# INSTRUCTIONS FOR THE TASK:
Would you give all of the records again, exactly as they read?

# MATERIAL SHOWN:

"""

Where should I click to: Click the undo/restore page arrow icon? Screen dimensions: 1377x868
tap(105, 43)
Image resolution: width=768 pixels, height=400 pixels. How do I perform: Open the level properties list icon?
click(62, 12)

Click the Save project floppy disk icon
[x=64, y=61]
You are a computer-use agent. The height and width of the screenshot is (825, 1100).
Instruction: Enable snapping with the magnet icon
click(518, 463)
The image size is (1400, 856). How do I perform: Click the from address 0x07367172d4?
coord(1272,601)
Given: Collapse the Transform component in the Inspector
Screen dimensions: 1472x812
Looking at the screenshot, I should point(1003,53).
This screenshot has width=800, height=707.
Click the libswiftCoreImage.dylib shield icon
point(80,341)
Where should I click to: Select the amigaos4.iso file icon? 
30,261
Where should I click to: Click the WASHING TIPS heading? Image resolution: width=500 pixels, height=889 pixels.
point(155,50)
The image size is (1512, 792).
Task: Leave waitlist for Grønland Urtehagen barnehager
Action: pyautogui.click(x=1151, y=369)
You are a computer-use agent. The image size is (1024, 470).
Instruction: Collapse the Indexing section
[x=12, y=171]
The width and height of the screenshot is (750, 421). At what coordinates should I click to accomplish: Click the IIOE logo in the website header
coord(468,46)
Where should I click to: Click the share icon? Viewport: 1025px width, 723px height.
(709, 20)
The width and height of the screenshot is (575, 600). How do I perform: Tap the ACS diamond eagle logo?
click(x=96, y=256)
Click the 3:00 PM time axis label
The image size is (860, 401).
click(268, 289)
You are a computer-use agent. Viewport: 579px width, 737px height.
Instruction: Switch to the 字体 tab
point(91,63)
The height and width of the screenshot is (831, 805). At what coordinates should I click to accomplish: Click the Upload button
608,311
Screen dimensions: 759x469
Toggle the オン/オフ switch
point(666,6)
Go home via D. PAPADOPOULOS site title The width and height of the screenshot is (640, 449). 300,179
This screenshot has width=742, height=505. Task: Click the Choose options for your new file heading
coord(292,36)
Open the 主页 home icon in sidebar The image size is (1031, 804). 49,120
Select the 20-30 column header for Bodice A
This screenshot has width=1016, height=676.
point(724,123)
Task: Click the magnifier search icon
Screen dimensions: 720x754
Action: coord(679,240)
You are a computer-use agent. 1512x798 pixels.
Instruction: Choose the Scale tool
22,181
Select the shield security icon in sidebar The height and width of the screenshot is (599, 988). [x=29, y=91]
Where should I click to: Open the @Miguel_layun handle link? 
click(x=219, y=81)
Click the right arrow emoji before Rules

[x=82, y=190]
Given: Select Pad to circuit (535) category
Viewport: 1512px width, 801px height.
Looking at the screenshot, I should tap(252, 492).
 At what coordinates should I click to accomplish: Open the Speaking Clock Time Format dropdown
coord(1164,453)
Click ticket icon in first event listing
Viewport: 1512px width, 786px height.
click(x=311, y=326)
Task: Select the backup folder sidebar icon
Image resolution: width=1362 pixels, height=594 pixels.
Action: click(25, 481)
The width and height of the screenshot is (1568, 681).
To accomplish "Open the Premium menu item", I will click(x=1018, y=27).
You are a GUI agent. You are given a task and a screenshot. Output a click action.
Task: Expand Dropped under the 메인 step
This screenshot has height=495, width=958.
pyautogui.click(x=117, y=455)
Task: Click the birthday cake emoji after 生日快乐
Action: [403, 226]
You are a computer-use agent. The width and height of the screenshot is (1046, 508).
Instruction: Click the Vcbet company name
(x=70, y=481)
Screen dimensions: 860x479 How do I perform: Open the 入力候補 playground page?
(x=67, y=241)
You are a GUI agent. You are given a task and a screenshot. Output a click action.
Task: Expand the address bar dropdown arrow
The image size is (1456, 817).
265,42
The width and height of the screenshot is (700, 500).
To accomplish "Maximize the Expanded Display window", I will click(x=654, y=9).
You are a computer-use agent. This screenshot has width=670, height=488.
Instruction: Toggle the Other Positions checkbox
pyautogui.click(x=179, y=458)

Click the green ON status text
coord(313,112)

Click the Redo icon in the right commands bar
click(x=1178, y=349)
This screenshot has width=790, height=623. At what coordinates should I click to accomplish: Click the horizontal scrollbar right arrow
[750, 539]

"""

# EXERCISE RESULT:
Where should I click to: Click the undo/restore page arrow icon? Screen dimensions: 1377x868
tap(105, 43)
Image resolution: width=768 pixels, height=400 pixels. How do I perform: Open the level properties list icon?
click(62, 12)

Click the Save project floppy disk icon
[x=64, y=61]
You are a computer-use agent. The height and width of the screenshot is (825, 1100).
Instruction: Enable snapping with the magnet icon
click(518, 463)
The image size is (1400, 856). How do I perform: Click the from address 0x07367172d4?
coord(1272,601)
Given: Collapse the Transform component in the Inspector
Screen dimensions: 1472x812
Looking at the screenshot, I should point(1003,53).
This screenshot has width=800, height=707.
Click the libswiftCoreImage.dylib shield icon
point(80,341)
Where should I click to: Select the amigaos4.iso file icon? 
30,261
Where should I click to: Click the WASHING TIPS heading? Image resolution: width=500 pixels, height=889 pixels.
point(155,50)
The image size is (1512, 792).
Task: Leave waitlist for Grønland Urtehagen barnehager
Action: pyautogui.click(x=1151, y=369)
You are a computer-use agent. The image size is (1024, 470).
Instruction: Collapse the Indexing section
[x=12, y=171]
The width and height of the screenshot is (750, 421). At what coordinates should I click to accomplish: Click the IIOE logo in the website header
coord(468,46)
Where should I click to: Click the share icon? Viewport: 1025px width, 723px height.
(709, 20)
The width and height of the screenshot is (575, 600). How do I perform: Tap the ACS diamond eagle logo?
click(x=96, y=256)
Click the 3:00 PM time axis label
The image size is (860, 401).
click(268, 289)
You are a computer-use agent. Viewport: 579px width, 737px height.
Instruction: Switch to the 字体 tab
point(91,63)
The height and width of the screenshot is (831, 805). At what coordinates should I click to accomplish: Click the Upload button
608,311
Screen dimensions: 759x469
Toggle the オン/オフ switch
point(666,6)
Go home via D. PAPADOPOULOS site title The width and height of the screenshot is (640, 449). 300,179
This screenshot has width=742, height=505. Task: Click the Choose options for your new file heading
coord(292,36)
Open the 主页 home icon in sidebar The image size is (1031, 804). 49,120
Select the 20-30 column header for Bodice A
This screenshot has width=1016, height=676.
point(724,123)
Task: Click the magnifier search icon
Screen dimensions: 720x754
Action: coord(679,240)
You are a computer-use agent. 1512x798 pixels.
Instruction: Choose the Scale tool
22,181
Select the shield security icon in sidebar The height and width of the screenshot is (599, 988). [x=29, y=91]
Where should I click to: Open the @Miguel_layun handle link? 
click(x=219, y=81)
Click the right arrow emoji before Rules

[x=82, y=190]
Given: Select Pad to circuit (535) category
Viewport: 1512px width, 801px height.
Looking at the screenshot, I should tap(252, 492).
 At what coordinates should I click to accomplish: Open the Speaking Clock Time Format dropdown
coord(1164,453)
Click ticket icon in first event listing
Viewport: 1512px width, 786px height.
click(x=311, y=326)
Task: Select the backup folder sidebar icon
Image resolution: width=1362 pixels, height=594 pixels.
Action: click(25, 481)
The width and height of the screenshot is (1568, 681).
To accomplish "Open the Premium menu item", I will click(x=1018, y=27).
You are a GUI agent. You are given a task and a screenshot. Output a click action.
Task: Expand Dropped under the 메인 step
This screenshot has height=495, width=958.
pyautogui.click(x=117, y=455)
Task: Click the birthday cake emoji after 生日快乐
Action: [403, 226]
You are a computer-use agent. The width and height of the screenshot is (1046, 508).
Instruction: Click the Vcbet company name
(x=70, y=481)
Screen dimensions: 860x479 How do I perform: Open the 入力候補 playground page?
(x=67, y=241)
You are a GUI agent. You are given a task and a screenshot. Output a click action.
Task: Expand the address bar dropdown arrow
The image size is (1456, 817).
265,42
The width and height of the screenshot is (700, 500).
To accomplish "Maximize the Expanded Display window", I will click(x=654, y=9).
You are a computer-use agent. This screenshot has width=670, height=488.
Instruction: Toggle the Other Positions checkbox
pyautogui.click(x=179, y=458)

Click the green ON status text
coord(313,112)

Click the Redo icon in the right commands bar
click(x=1178, y=349)
This screenshot has width=790, height=623. At what coordinates should I click to accomplish: Click the horizontal scrollbar right arrow
[750, 539]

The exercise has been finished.